> Stored data:
::::::
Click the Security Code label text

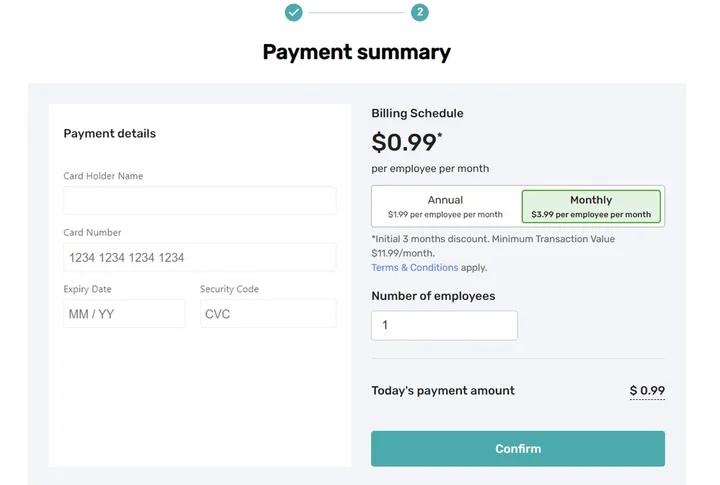(229, 289)
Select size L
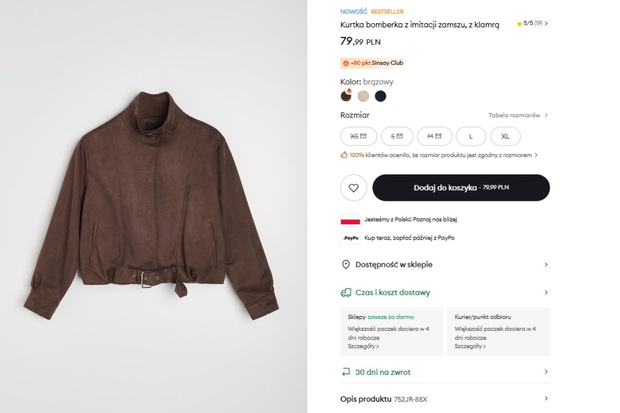The height and width of the screenshot is (413, 620). (x=471, y=136)
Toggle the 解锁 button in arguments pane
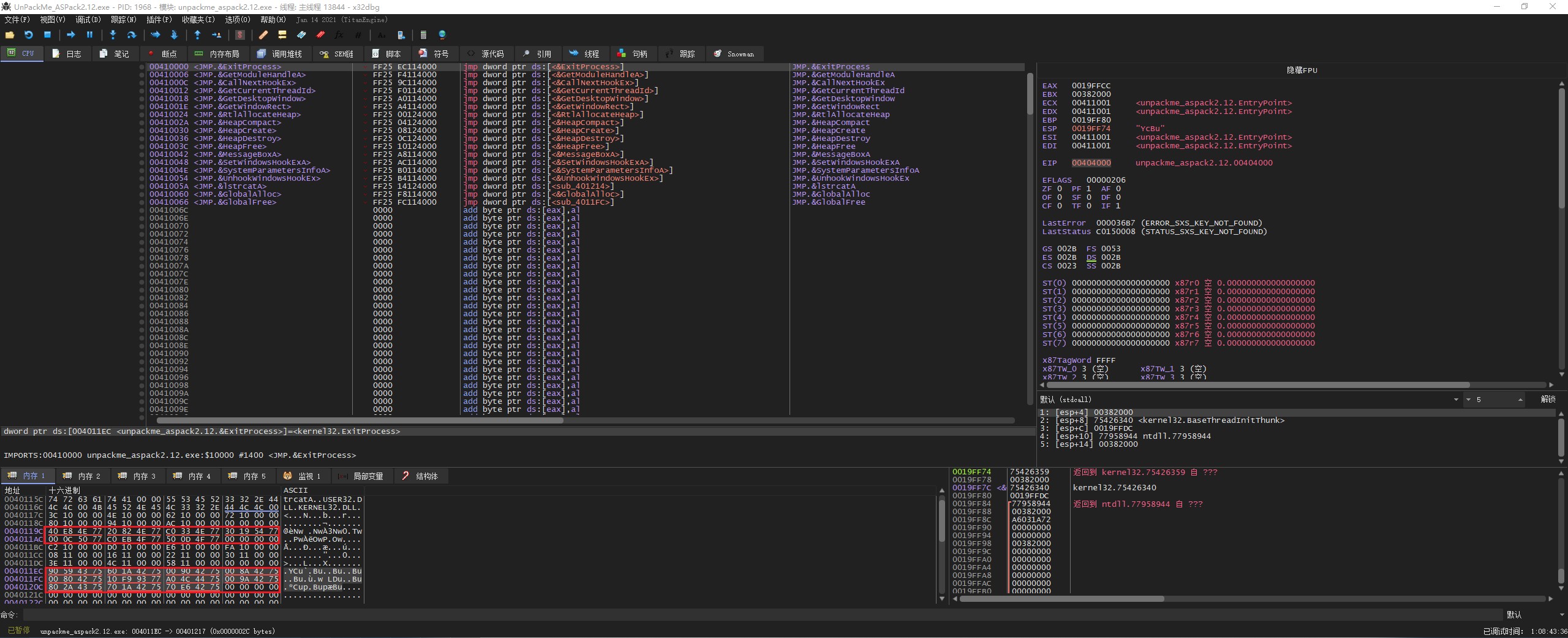The width and height of the screenshot is (1568, 638). tap(1547, 399)
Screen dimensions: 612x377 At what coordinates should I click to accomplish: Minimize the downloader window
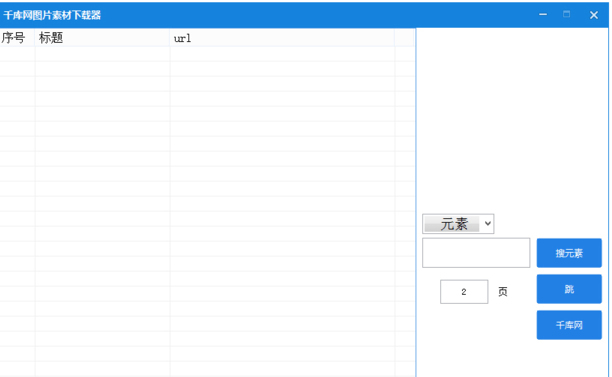pyautogui.click(x=543, y=15)
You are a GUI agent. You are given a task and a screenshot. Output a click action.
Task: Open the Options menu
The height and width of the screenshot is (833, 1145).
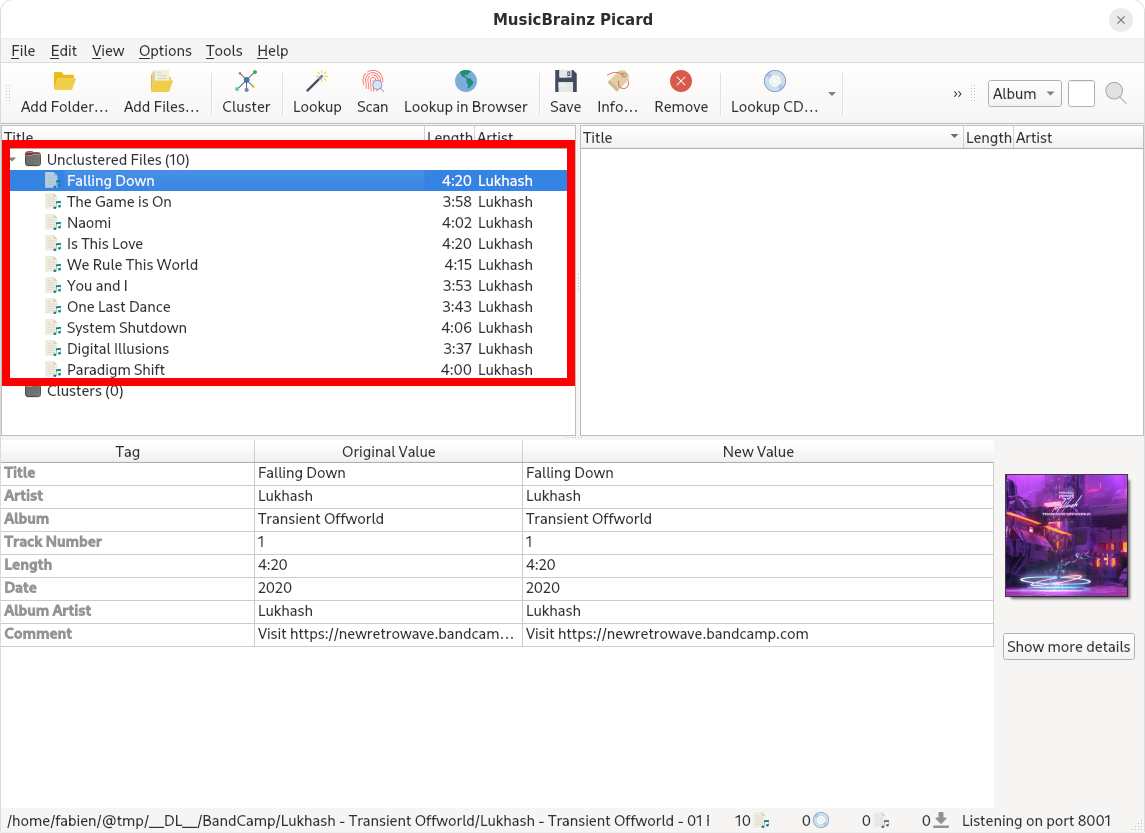point(165,51)
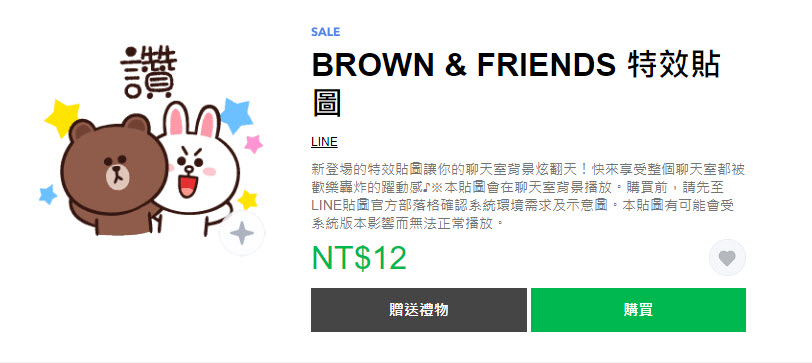Click 贈送禮物 to send as gift

[x=418, y=310]
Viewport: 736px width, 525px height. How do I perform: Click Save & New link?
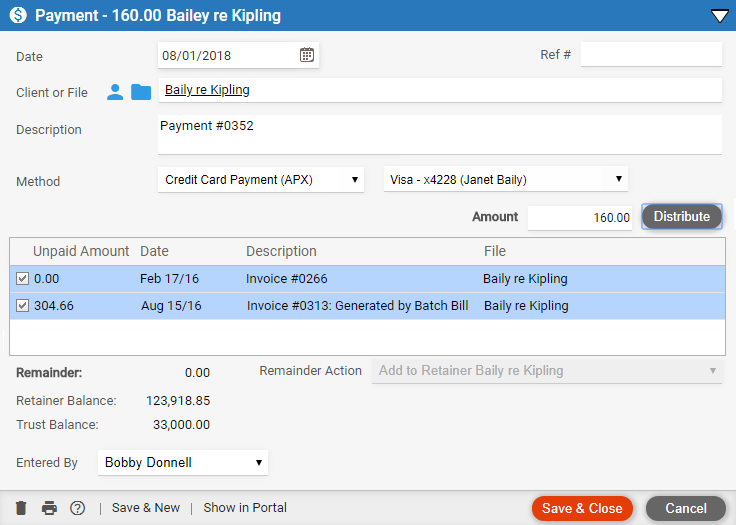146,508
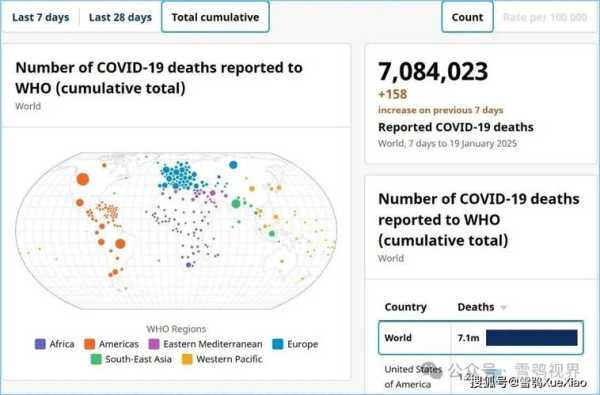Screen dimensions: 600x395
Task: Click the green India bubble on map
Action: [x=236, y=204]
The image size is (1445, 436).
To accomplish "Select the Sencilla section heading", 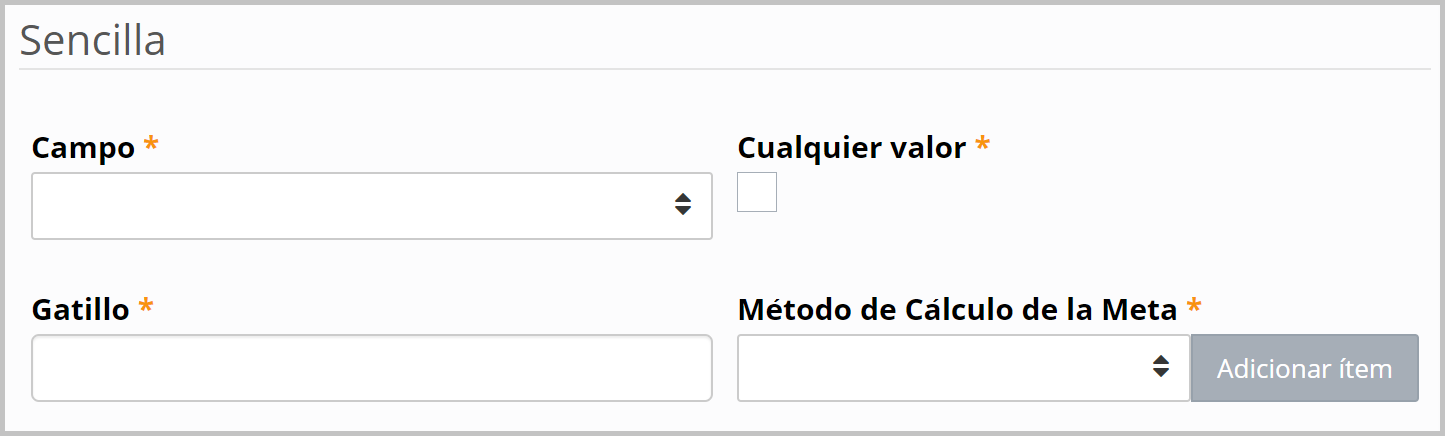I will (x=92, y=41).
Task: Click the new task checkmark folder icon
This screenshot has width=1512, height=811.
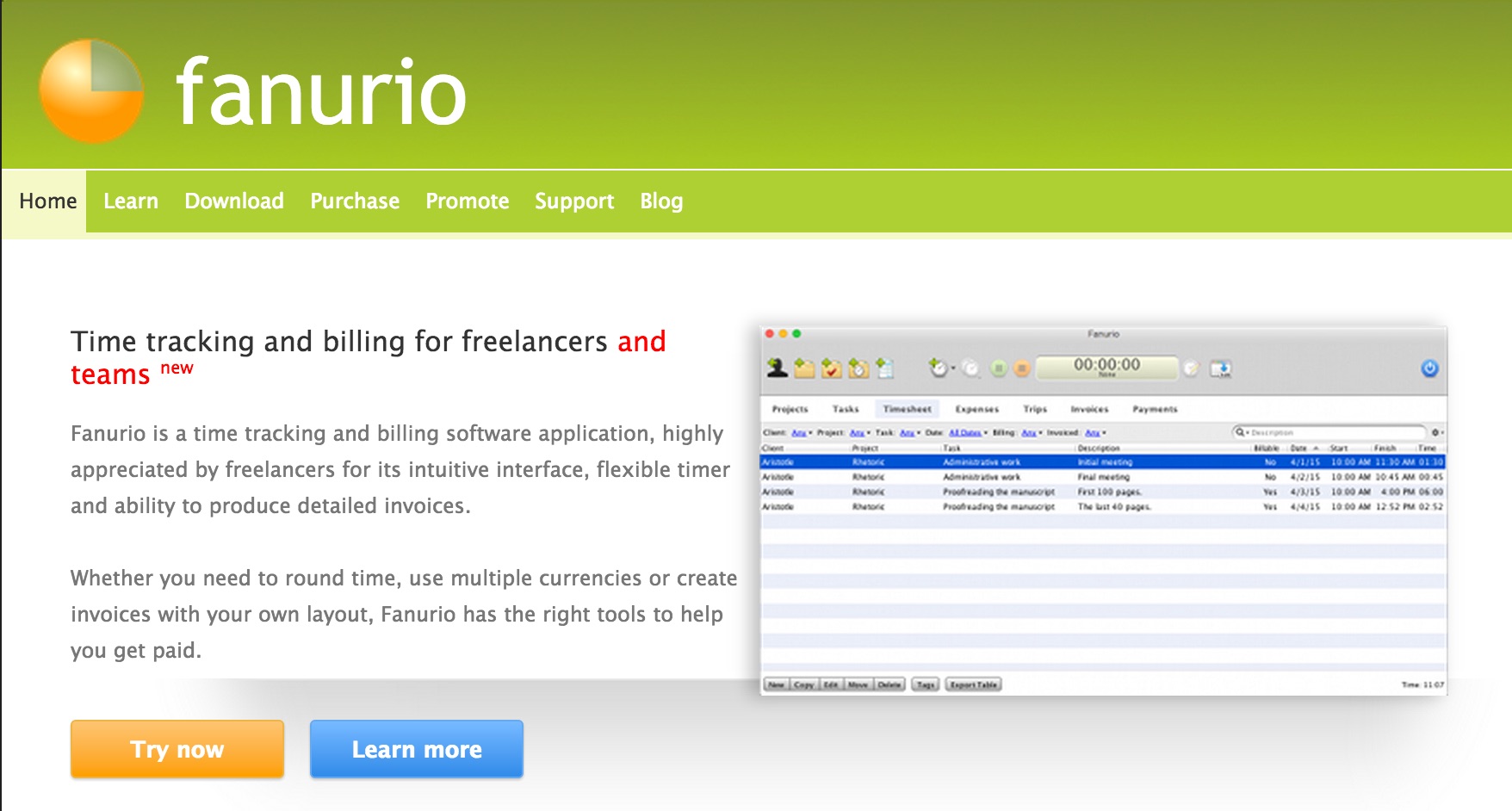Action: point(831,368)
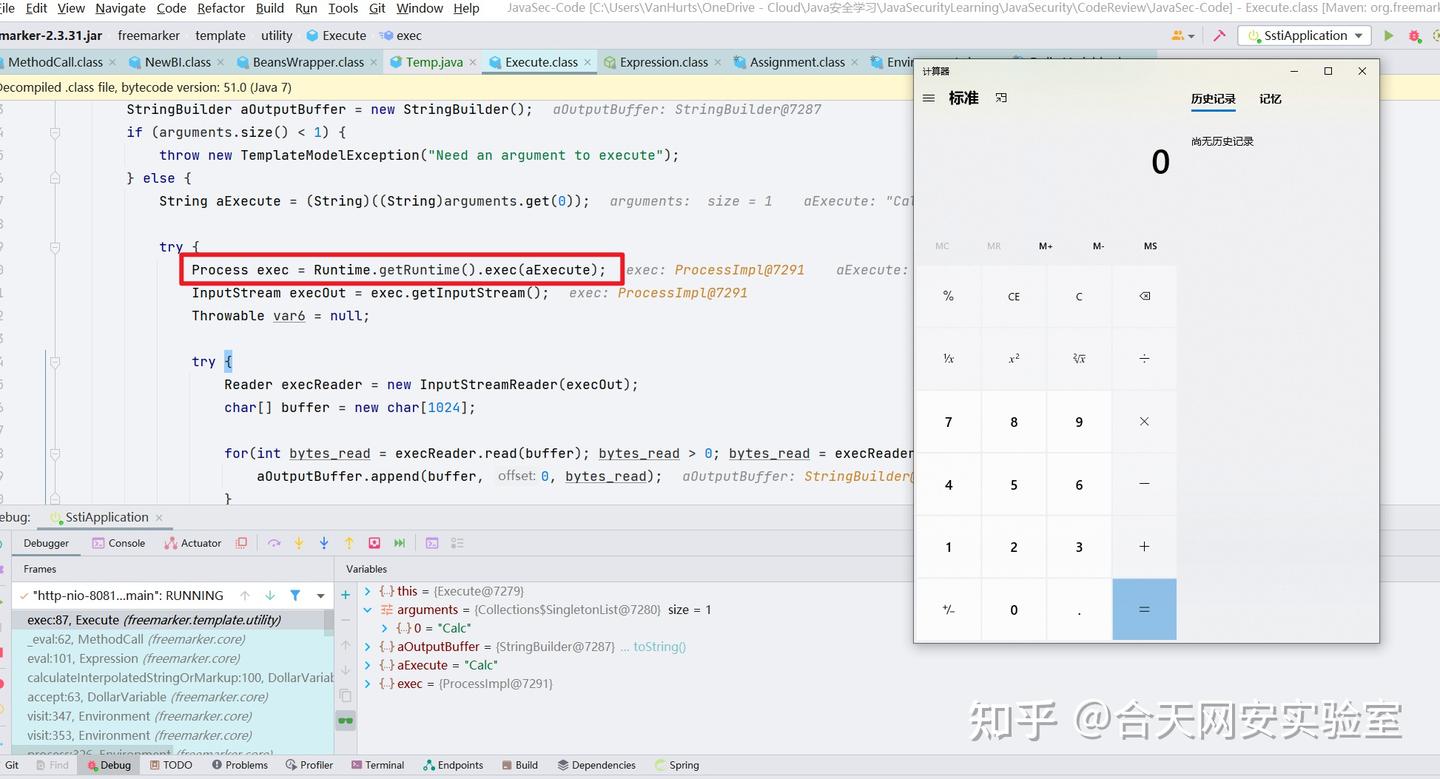Switch to the Execute.class editor tab
The height and width of the screenshot is (779, 1440).
[x=539, y=61]
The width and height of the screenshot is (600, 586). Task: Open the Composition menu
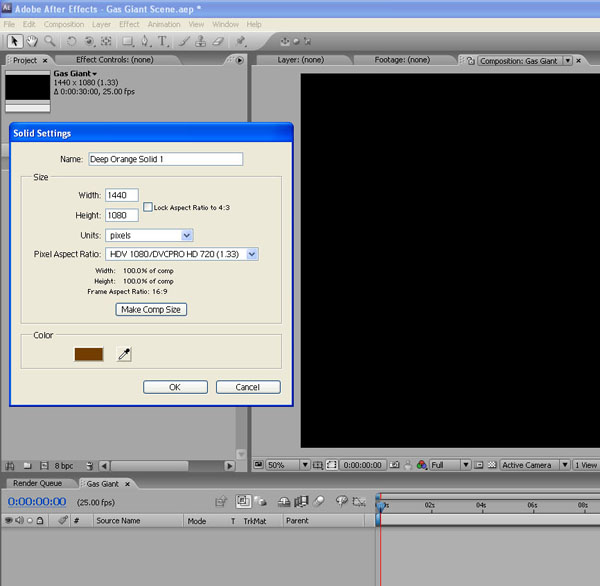pos(64,24)
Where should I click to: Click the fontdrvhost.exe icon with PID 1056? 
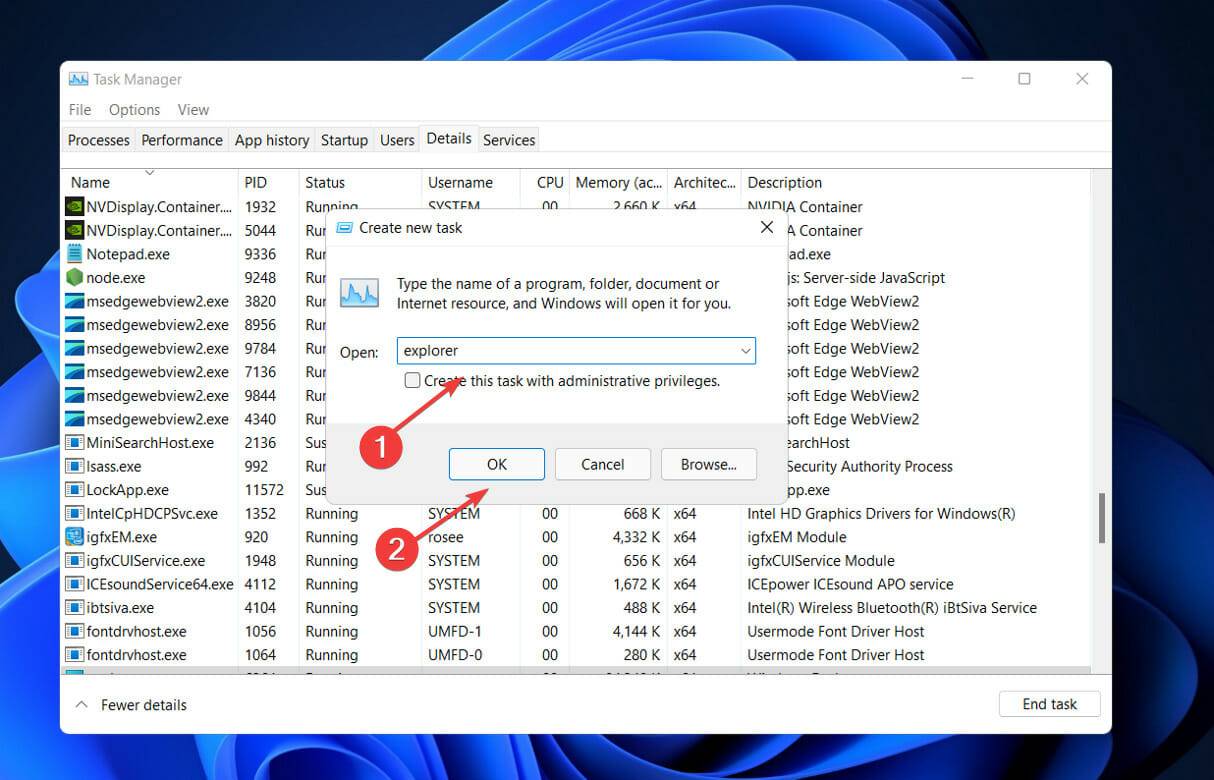tap(74, 631)
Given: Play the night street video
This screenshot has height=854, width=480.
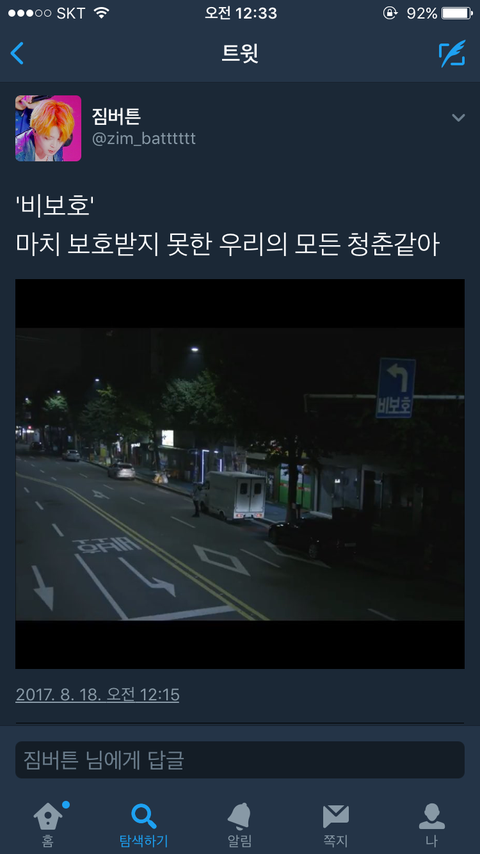Looking at the screenshot, I should tap(240, 474).
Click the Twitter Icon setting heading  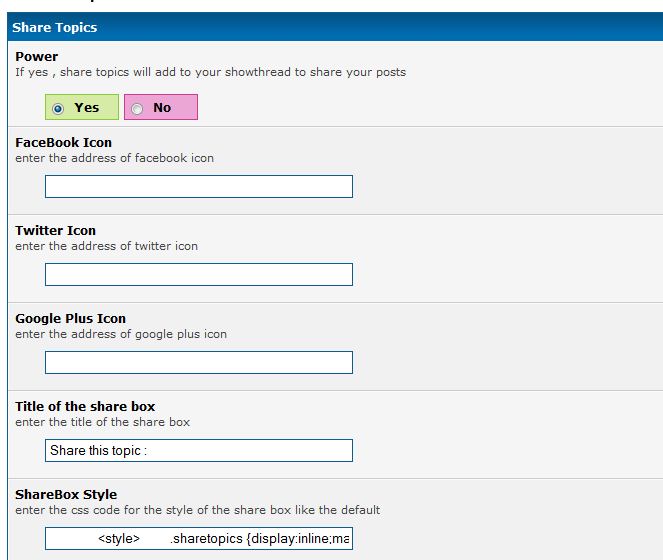55,231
::::::
> What is being asked:
Transcribe, word for word, the stretch of lines in the data above from the one with "Screen dimensions: 612x377" through the one with "The image size is (1445, 436)."; omit all pictures.

> Solution for this problem:
Screen dimensions: 612x377 At what coordinates should I click to accomplish: Minimize the downloader window
pyautogui.click(x=543, y=15)
You are a GUI agent. You are given a task and a screenshot. Output a click action.
Task: Open the Options menu
The height and width of the screenshot is (833, 1145).
point(165,51)
Click 贈送禮物 to send as gift

[x=418, y=310]
Viewport: 736px width, 525px height. How do I perform: Click Save & New link?
146,508
Screen dimensions: 600x395
Task: Click the green India bubble on map
Action: [x=236, y=204]
The image size is (1445, 436).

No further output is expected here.